The interface is well organized using brightly colored icons with easily readable text labels for the main and sub-menus. It’s easy to navigate with taps and swipes of a finger, and you can use your fingernail for more precision. The roomy virtual keyboard is a joy to use as well. During our early testing using beta firmware (Version 1.0.54), we encountered some lags and freezes in the interface, which were mitigated after we upgraded to Version 1.0.76. Make sure you update to the latest firmware (Version 1.0.87) upon purchasing by going into Settings > Firmware and selecting Online Firmware Update.
Audio and Video
Loading content from our MacBook Pro was a breeze; after plugging the Archos 5 in via USB, we simply dragged and dropped files into the appropriate folders on the player. In Windows Vista, the Archos 5 connected to Windows Media Player 11 without any software installation.
Videos and photos stored on the Archos 5’s 60GB hard drive looked and sounded excellent on its built-in screen. We output our Superbad DVD via HDMI from the DVR Station at 720p (1280 x 720) to our TV, and though it looked fine, the audio was sometimes slightly out of sync with the video. We swapped out the so-so earbuds for Sennheiser HD280 Pro headphones, and music from Louis Armstrong’s “Hello Dolly” to Cypress Hill’s “Lick a Shot” to REM’s “Hollow Man” sounded stellar, with great bass, detail, and clarity.
The Archos 5 connected easily to our WPA2-secured Wi-Fi network. The Opera-powered Web browser delivered decent speeds, with CNN.com loading in less than 20 seconds and Laptopmag.com in 12 seconds. We streamed an episode of Weeds from our Mac via TwonkyMedia’s UPnP software and saw smooth playback and well-synced audio. The built-in e-mail client was still in beta during our testing (it will be available in November), but it worked fine with our Gmail account. Widgets such as Notes, Weather, and RSS worked well, and were easy to add via the Get More Widgets tab, although there’s not much of a selection, as of this writing.
You can get content from online sources like Jamendo and DailyMotion (both free), and the Archos Media Club. We rented Jumper directly on the player via CinemaNow for $3.99, but we encountered errors and the download never completed.
As with previous versions of its PMP, Archos sells several hardware add-ons that increase the player’s functionality. We tested the Archos 5 with the $99 DVR station (which includes a wireless remote featuring a full QWERTY keyboard and navigation pad), and lets you record audio and video and output it to a TV. Problems included poorly synced audio and frequent interface hangs. The component video input didn’t work at all, forcing us to rely on lower-quality S-Video, but the HDMI output worked fine.
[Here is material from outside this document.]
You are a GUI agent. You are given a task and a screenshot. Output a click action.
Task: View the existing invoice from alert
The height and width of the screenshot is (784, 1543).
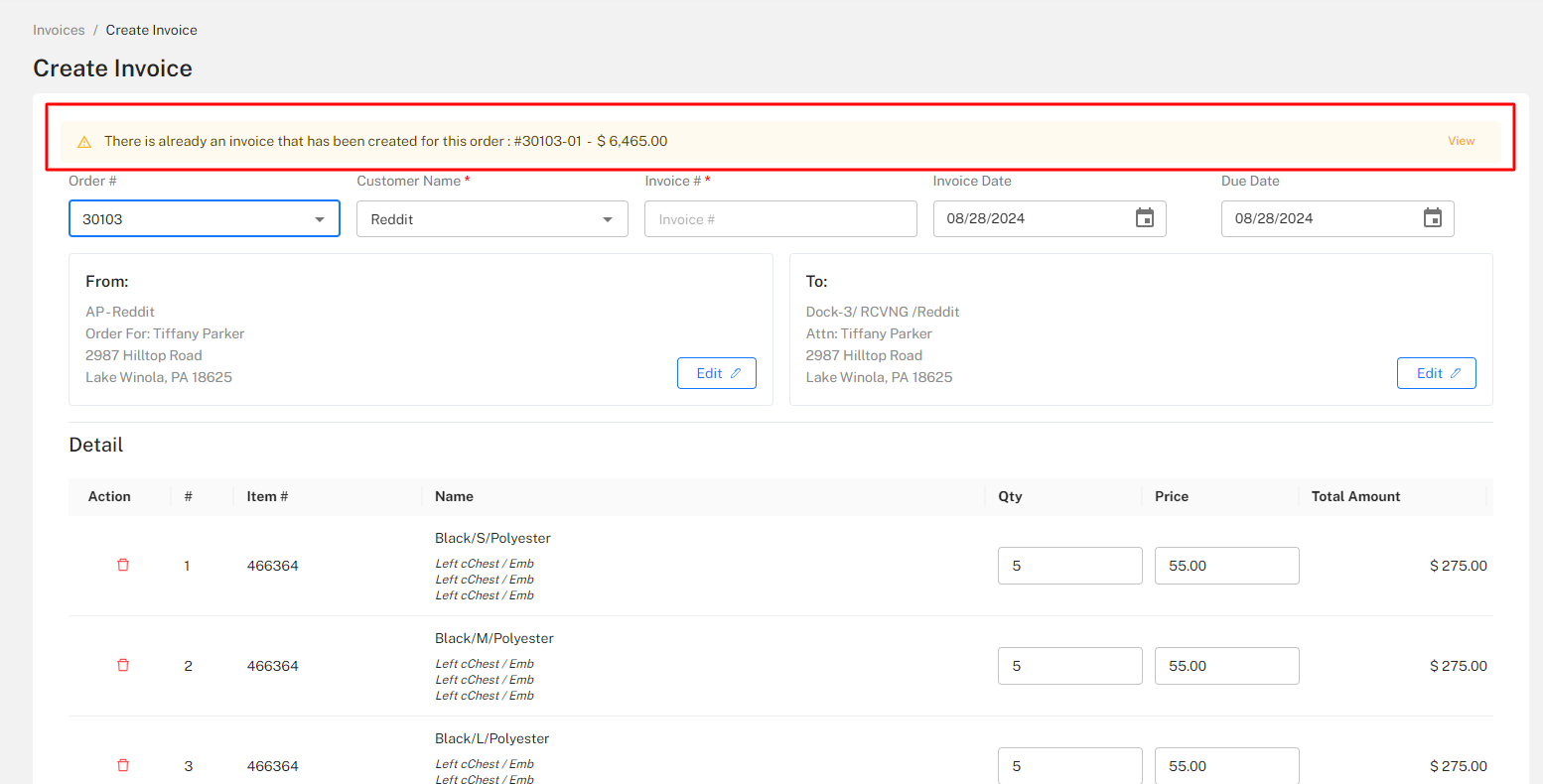[1461, 141]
Archos representatives said that this issue should be resolved with the recently released firmware update, Version 1.0.87.
Other add-ons include a DVR Snap On ($79) for mobile recordings, a battery extender that also outputs TV, for $49.99, and a helmet-mountable camcorder for $129. Unfortunately the Archos 5’s new dock connector won’t work with any existing accessories, except for the $129 GPS In-Car Holder.
The Archos 5’s battery isn’t removable, and was originally rated to last for just 12 hours of audio or 4 hours of video—and that’s with Wi-Fi off. Keep that charge cable handy. According to Archos, however, the latest firmware update should extend battery life to 22 hours of audio or 7 hours of video; we’ll update this review when we get the chance to test this.
Archos 5 Verdict
If Archos can work out the kinks in its firmware, the Archos 5 will be an excellent portable DVR; as it is, we still enjoy it thoroughly for playback of side-loaded content and for surfing the Web. We look forward to cellular 3.5G capabilities being added later this year, which will increase the player’s value immensely as an Internet device.